The letter voiced its objection towards the credibility of trauma-informed approach in sexual assault investigations, or the "believe the victim" approach. The approach has traditionally been an attempt to encourage victims of sexual assault to step forward.
Kors said he believes the University should not have a separate procedure for handling accusations of sexual assault and rape, and that students reporting sexual assault should have to press formal criminal charges.
Kors added that it was "absurd" for universities to handle cases surrounding sexual assault, comparing them to "witchcraft trials."
“As you know, this University believes women," Kors said. "The Office of Student Conduct is as feminist, as friendly to women, [and] as prepared to believe anything of which a man is accused."
"Of course women are taken serious when they make rape accusations at a place like the University of Pennsylvania,” he continued.
Rudovsky is a well-known civil rights and criminal defense attorney. He has been a Senior Fellow at Penn Law and taught several courses concerning criminal law since 1998.
Rudovsky won the University’s Lindback Award for Teaching Excellence in 1996. Kors was awarded the National Humanities Medal at the White House in 2005 and served as a Penn faculty member since 1968 before retiring last June.
Even without a criminal trial filed through the District Attorney's office, many universities like Penn have implemented policies expelling students that have been found guilty by an internal investigation of sexual assault or rape, without formal criminal proceedings.
Yet College sophomore Tanya Jain, the Programming Chair of the Penn Association for Gender Equality, said she thinks Penn has a responsibility to expel those found guilty of sexual assault.
"A lot of students don’t feel comfortable going through our justice system. I definitely think the University does have a place," Jain said. "Students should feel like they can rely on the University to make sure they feel safe on campus."
Some Penn Law professors also disagreed with the letter's contents.
"I would like to switch the dialogue around ‘believe the victim’ to ‘let’s not shame the victim.’ I think that’s really what is meant here," Penn Law professor Claire Finkelstein said.
She added that since university procedures are separate from courts of law and do not result in prison sentences, universities have the responsibility to institute "believe the victim" approaches to combat stigma and to encourage victims to report such incidents.
Finkelstein previously helped revise the University's current sexual assault and harassment policies along with General Counsel Wendy White and former Provost Vincent Price.

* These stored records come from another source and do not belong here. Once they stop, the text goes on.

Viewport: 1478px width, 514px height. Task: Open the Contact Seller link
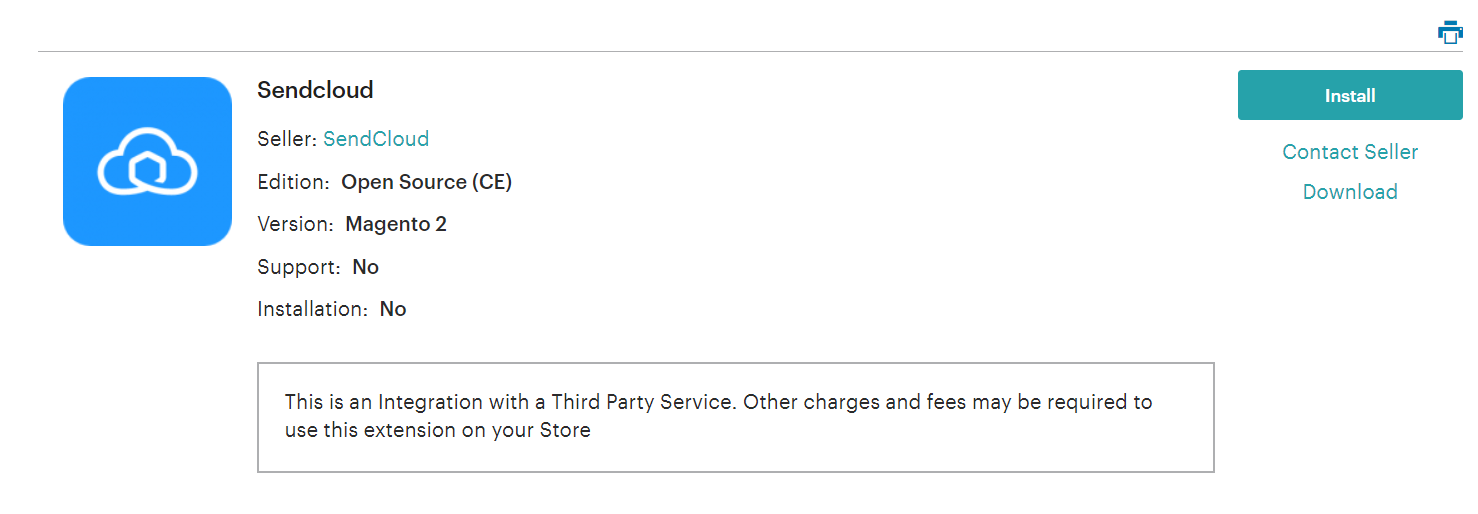1350,152
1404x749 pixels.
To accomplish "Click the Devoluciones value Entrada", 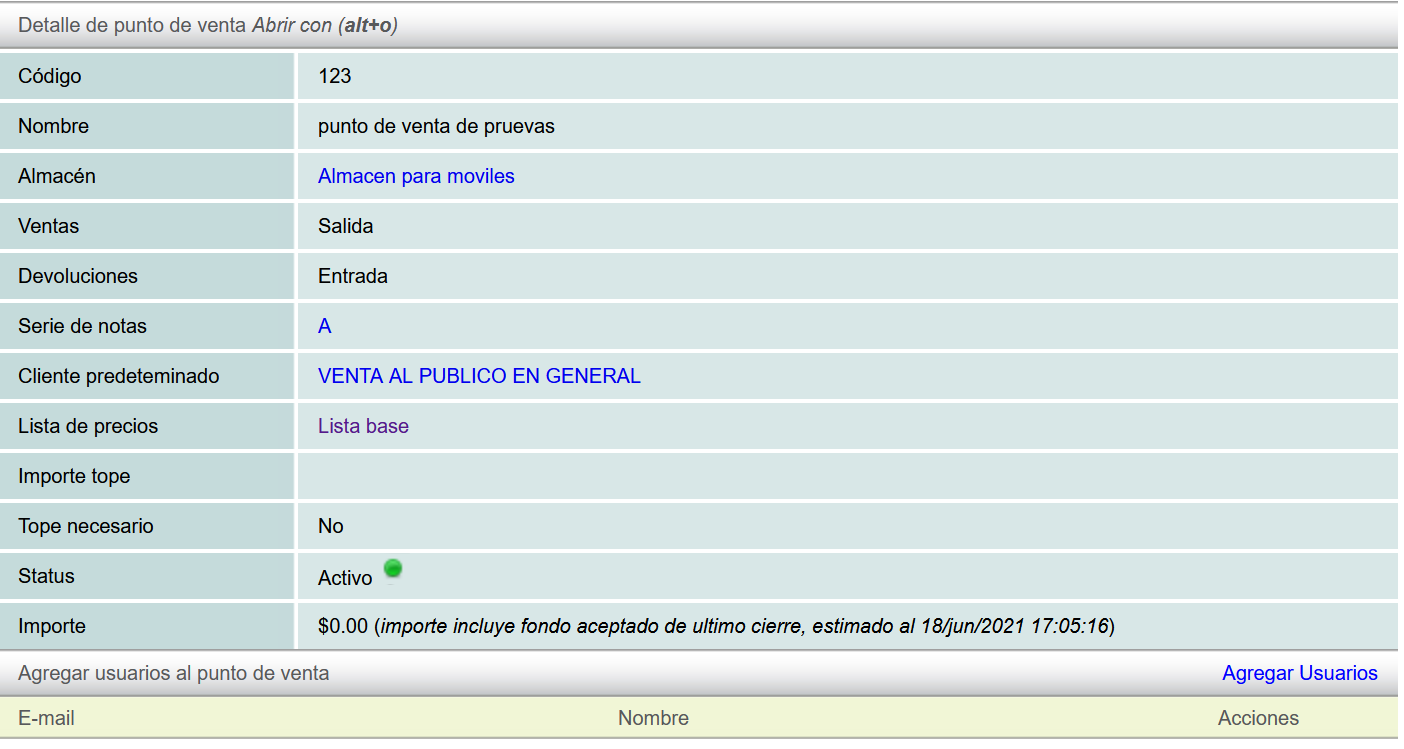I will tap(352, 276).
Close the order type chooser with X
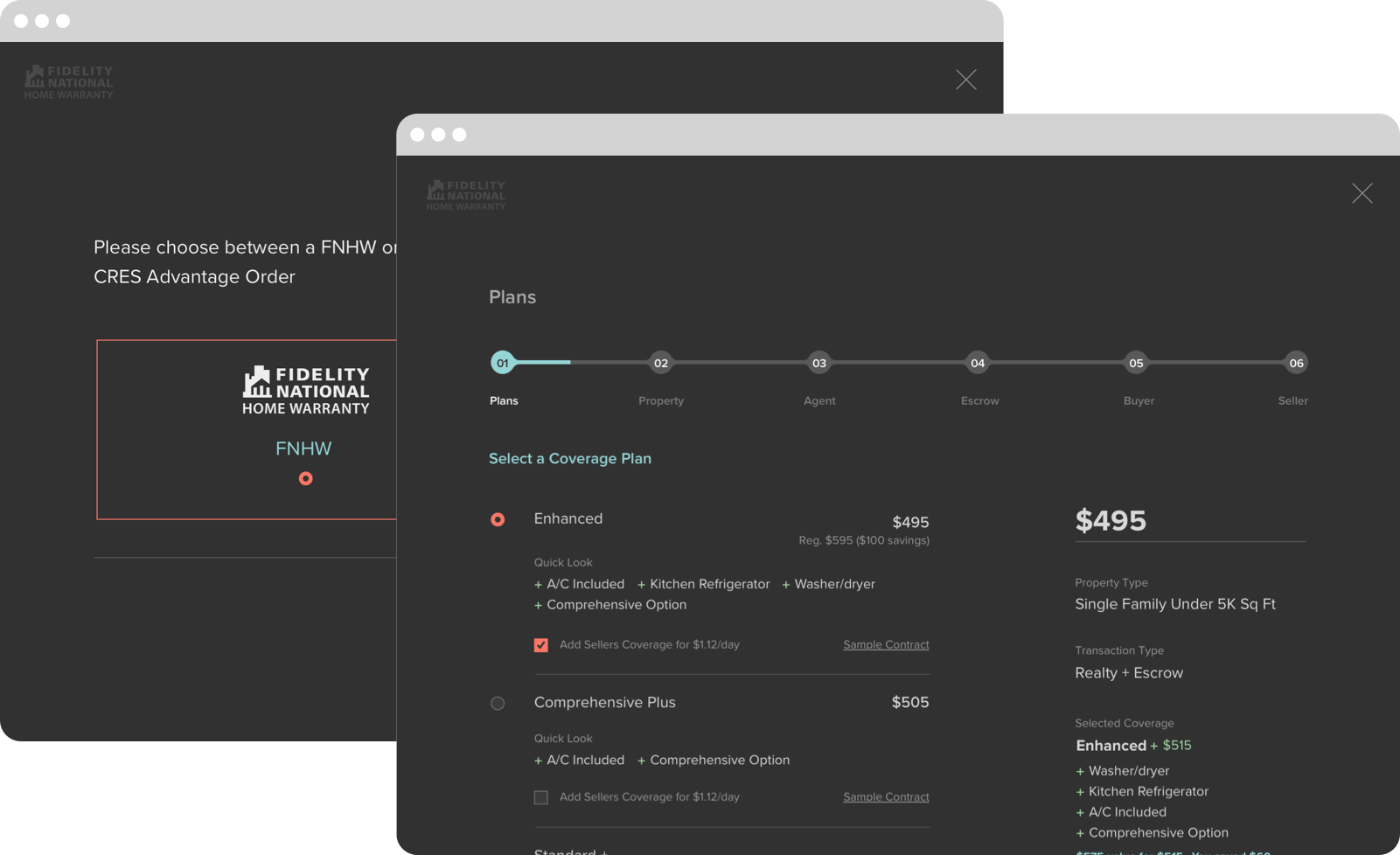This screenshot has height=855, width=1400. point(965,80)
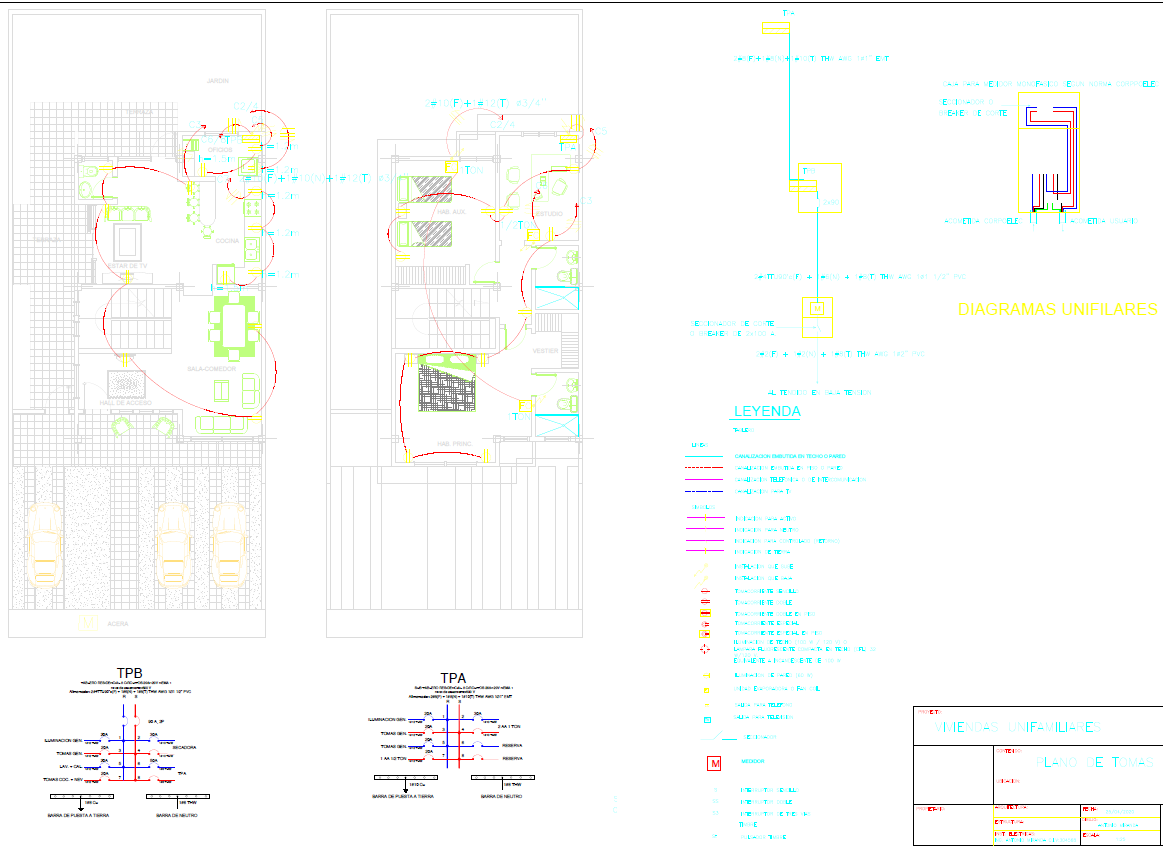Click the tomacorriente doble symbol in the legend

pyautogui.click(x=704, y=601)
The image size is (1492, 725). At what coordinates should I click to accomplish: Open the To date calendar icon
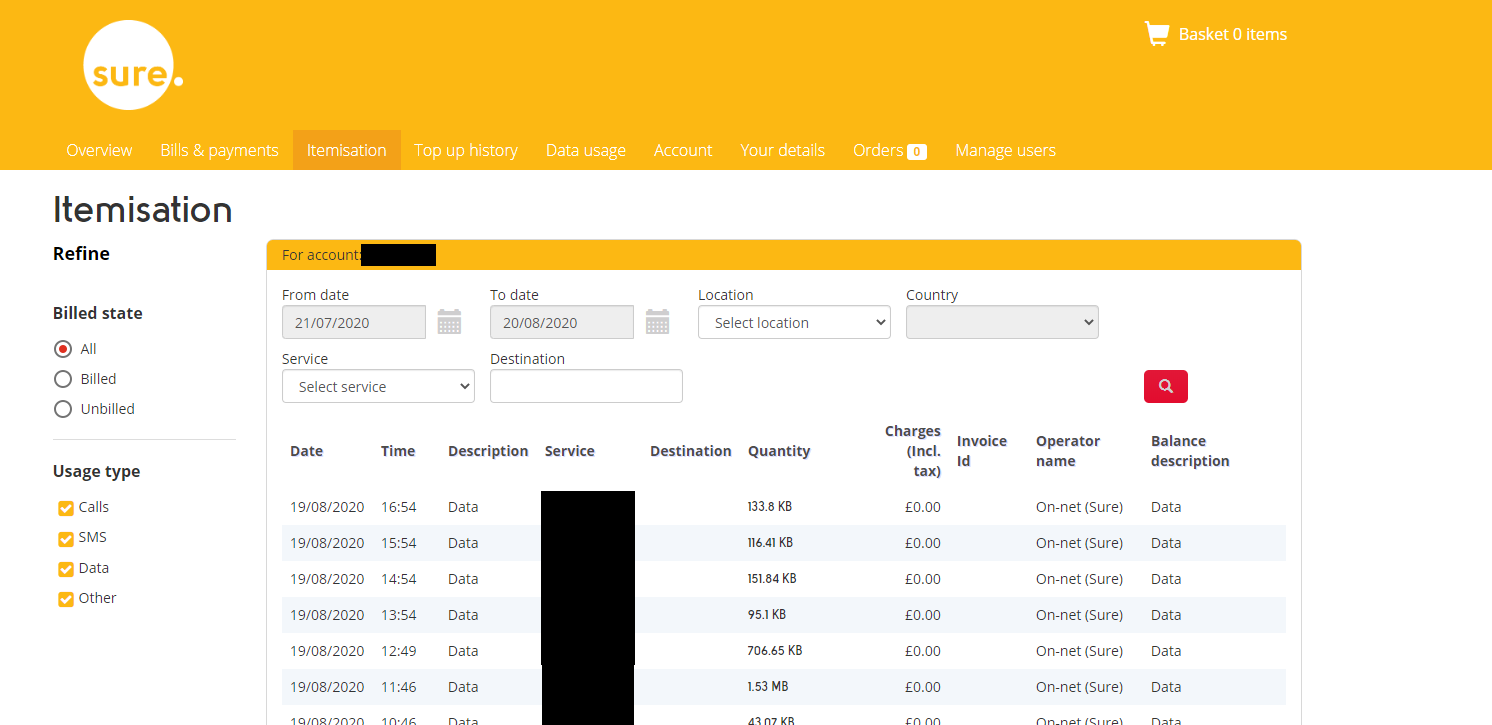point(657,322)
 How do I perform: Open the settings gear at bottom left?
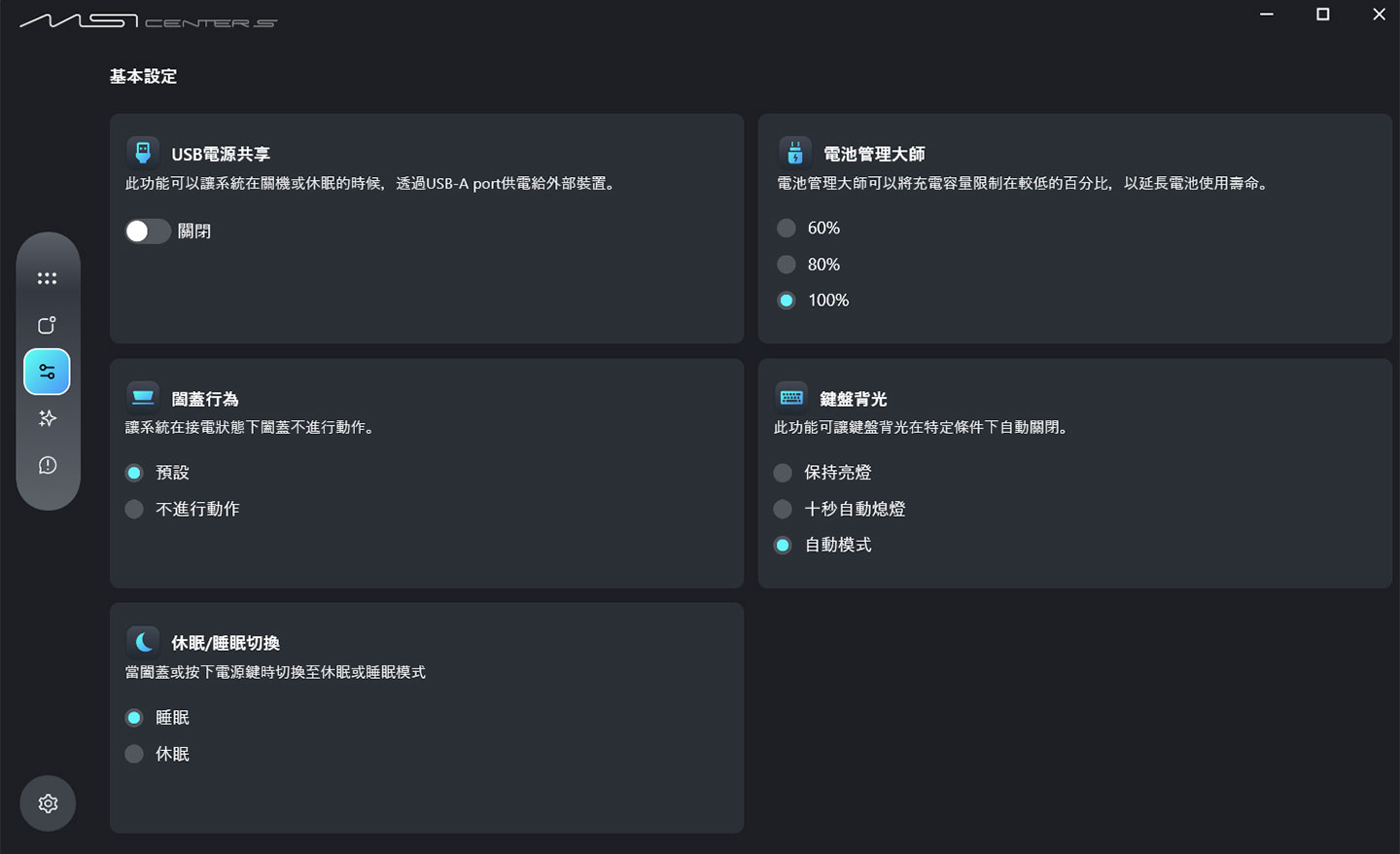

Penn Law professor Cathy Carr, a 1979 Penn Law graduate, said the current University protocols had been instituted to correct a traditional "imbalance" in which there were high levels of skepticism concerning the allegations made by victims of sexual violence.
“I think there is room for conversation about what these processes should look like," Carr said. "But I don’t think anyone should be shutting down the conversation, and to a degree, that’s what the SAVE letter seems to do.”